TASK DESCRIPTION: Show each line of the records below that contains the word "named", copying every such line in full.

RECORDS FOR PROCESSING:

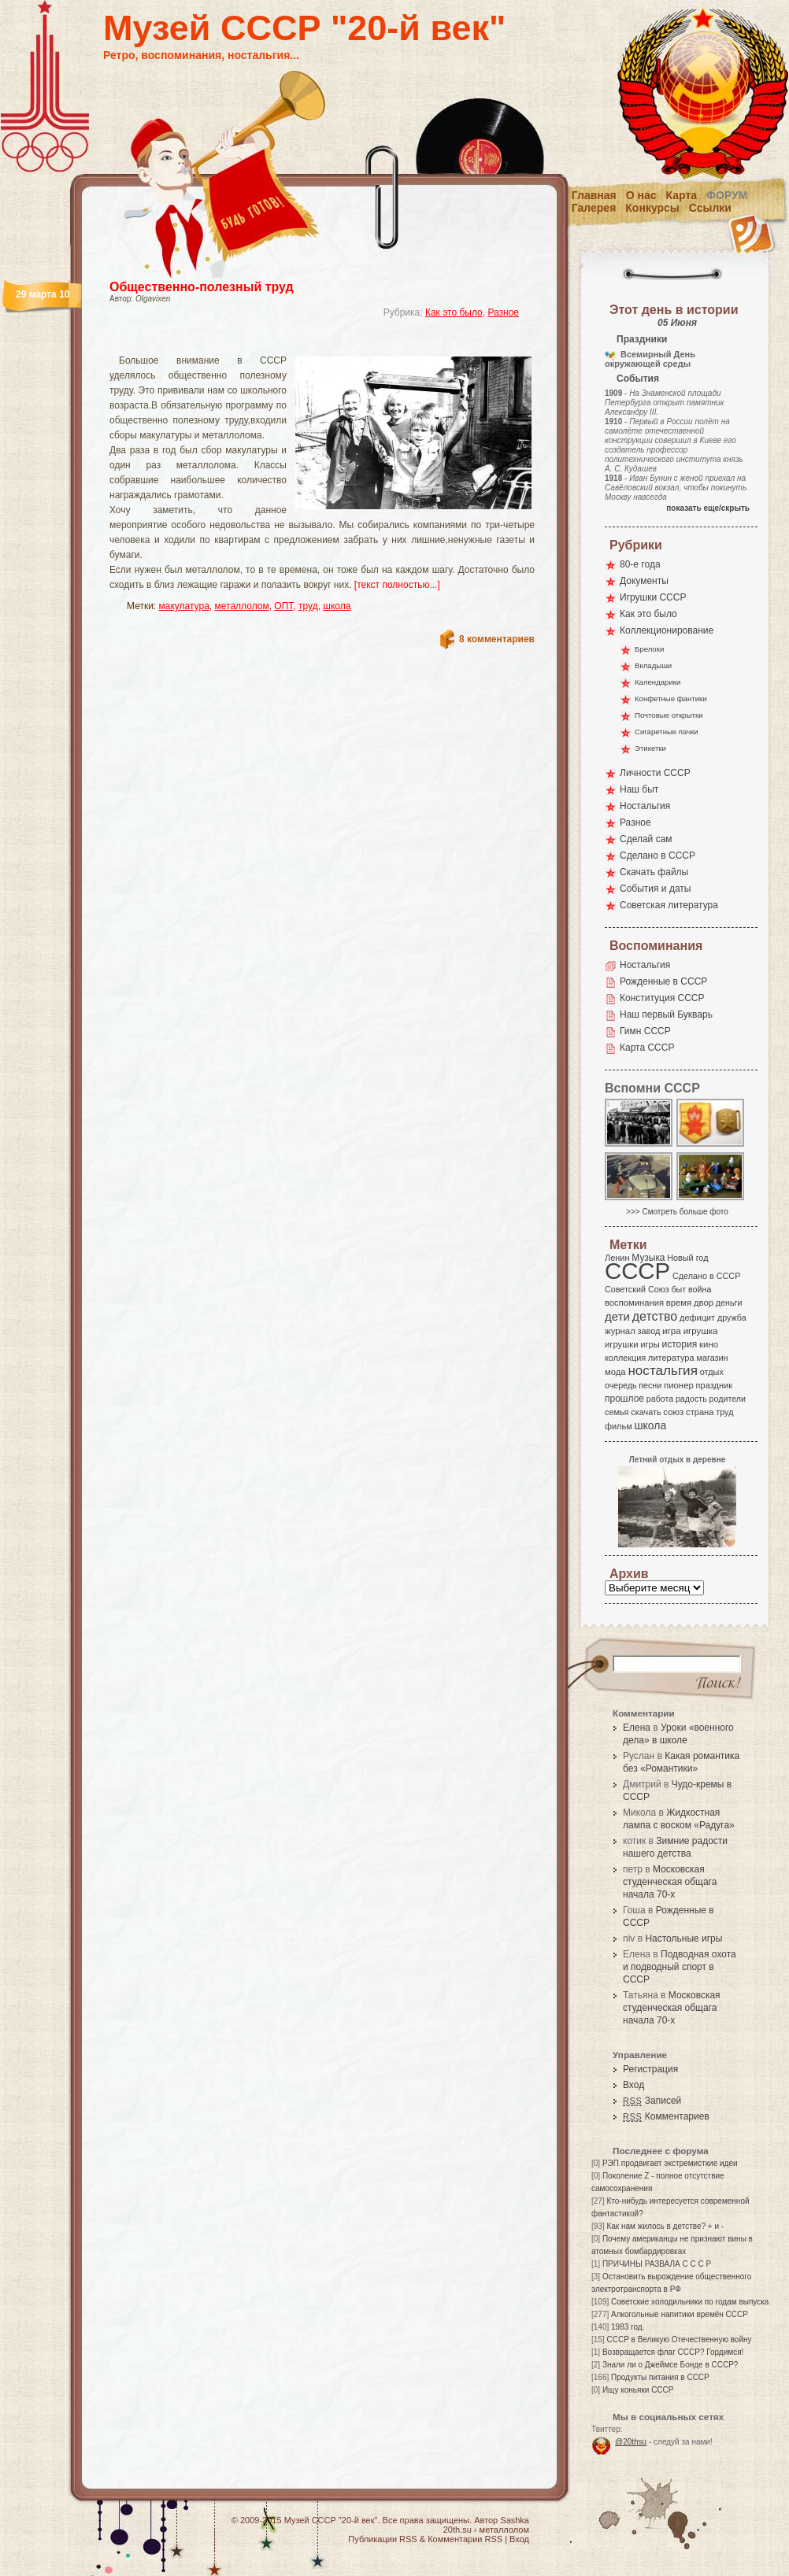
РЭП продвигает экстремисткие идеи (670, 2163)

==

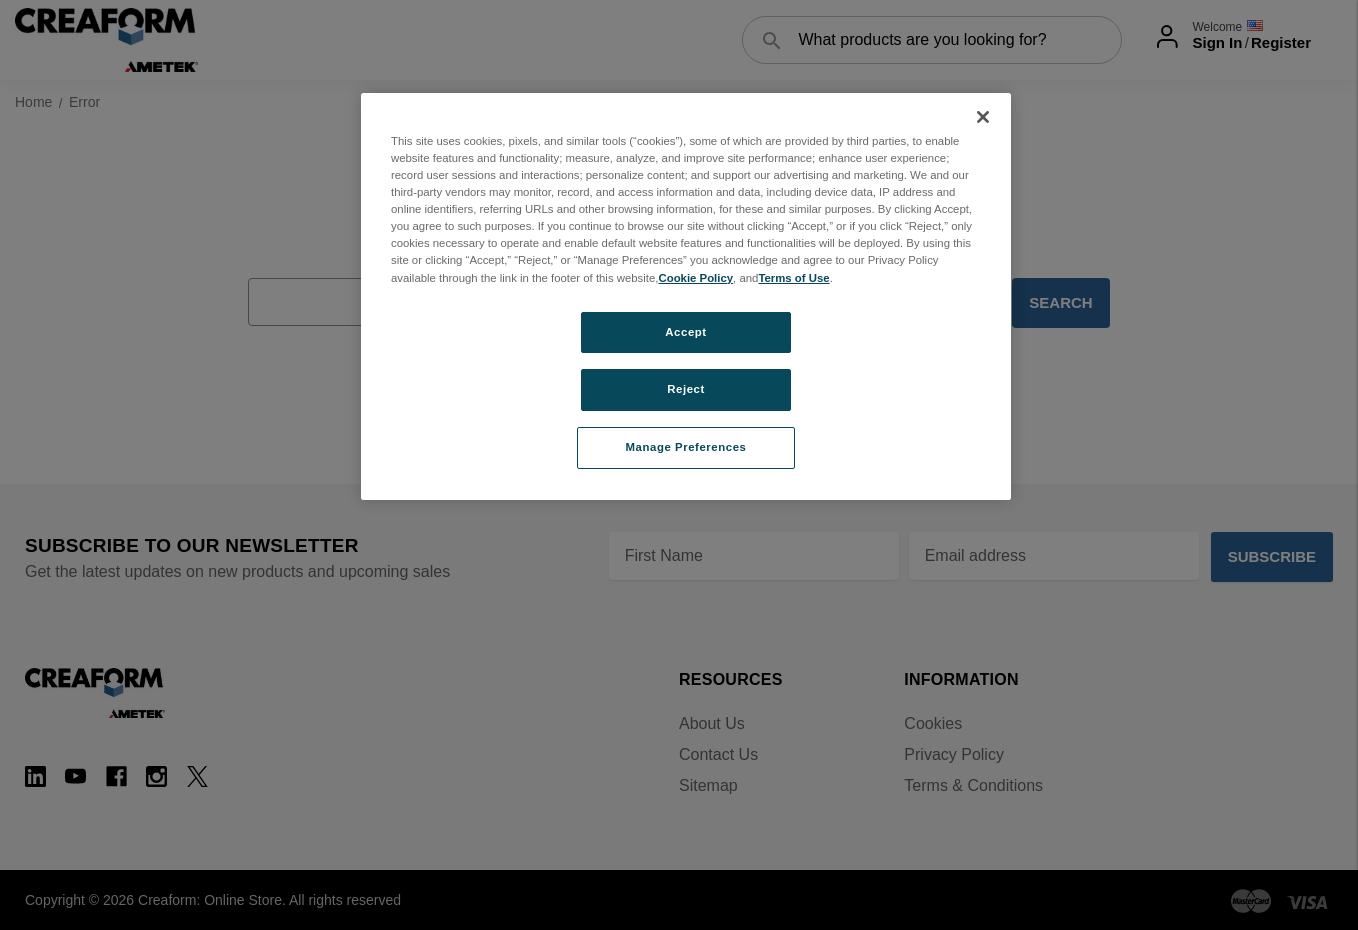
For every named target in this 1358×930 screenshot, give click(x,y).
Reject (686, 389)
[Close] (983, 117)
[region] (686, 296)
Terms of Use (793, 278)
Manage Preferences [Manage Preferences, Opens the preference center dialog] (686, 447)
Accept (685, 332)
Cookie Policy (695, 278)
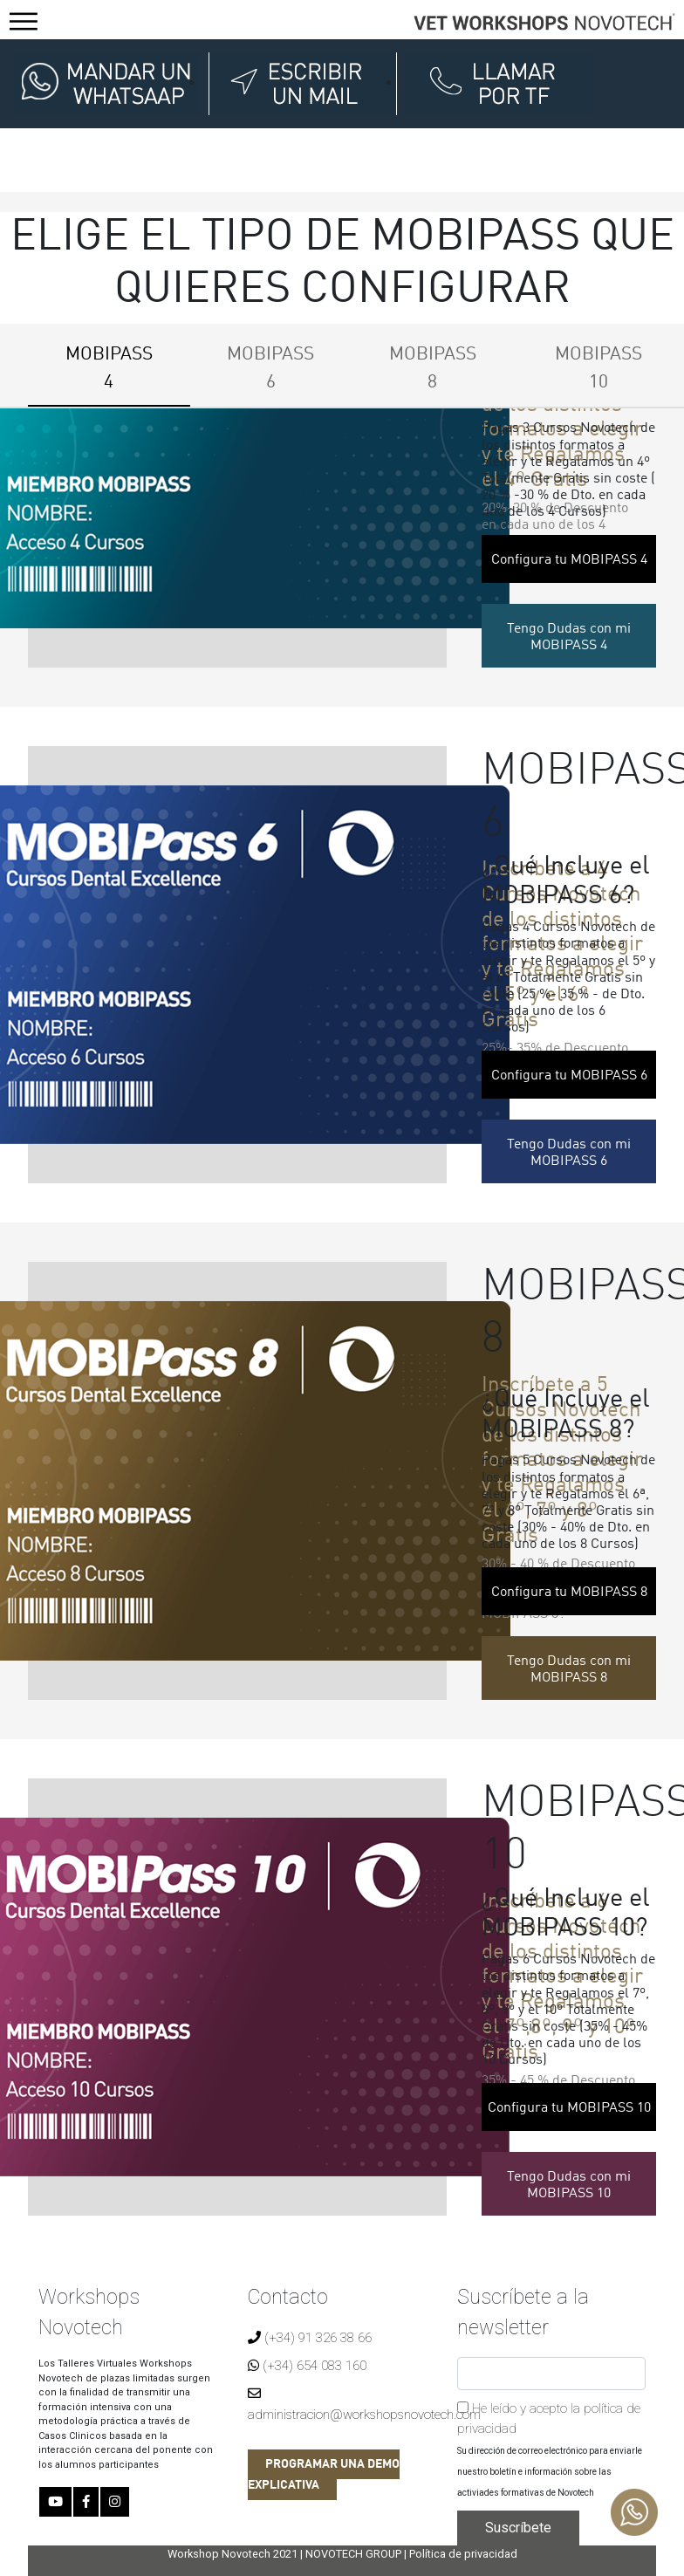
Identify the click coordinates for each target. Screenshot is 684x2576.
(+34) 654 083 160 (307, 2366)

* * *

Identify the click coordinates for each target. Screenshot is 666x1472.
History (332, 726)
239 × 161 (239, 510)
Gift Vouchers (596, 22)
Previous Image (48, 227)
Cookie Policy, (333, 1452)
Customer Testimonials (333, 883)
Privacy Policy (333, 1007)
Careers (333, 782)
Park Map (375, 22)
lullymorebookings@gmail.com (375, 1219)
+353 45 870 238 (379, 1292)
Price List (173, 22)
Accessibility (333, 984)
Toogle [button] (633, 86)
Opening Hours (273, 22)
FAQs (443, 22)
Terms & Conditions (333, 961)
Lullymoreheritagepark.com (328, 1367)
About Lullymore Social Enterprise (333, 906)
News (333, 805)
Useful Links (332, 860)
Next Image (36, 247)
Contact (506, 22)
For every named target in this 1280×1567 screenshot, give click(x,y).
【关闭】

FINAL RESULT:
For every named target in this 1358×930 screenshot, give click(x,y).
For every named target in this 1280×1567 screenshot, give click(x,y).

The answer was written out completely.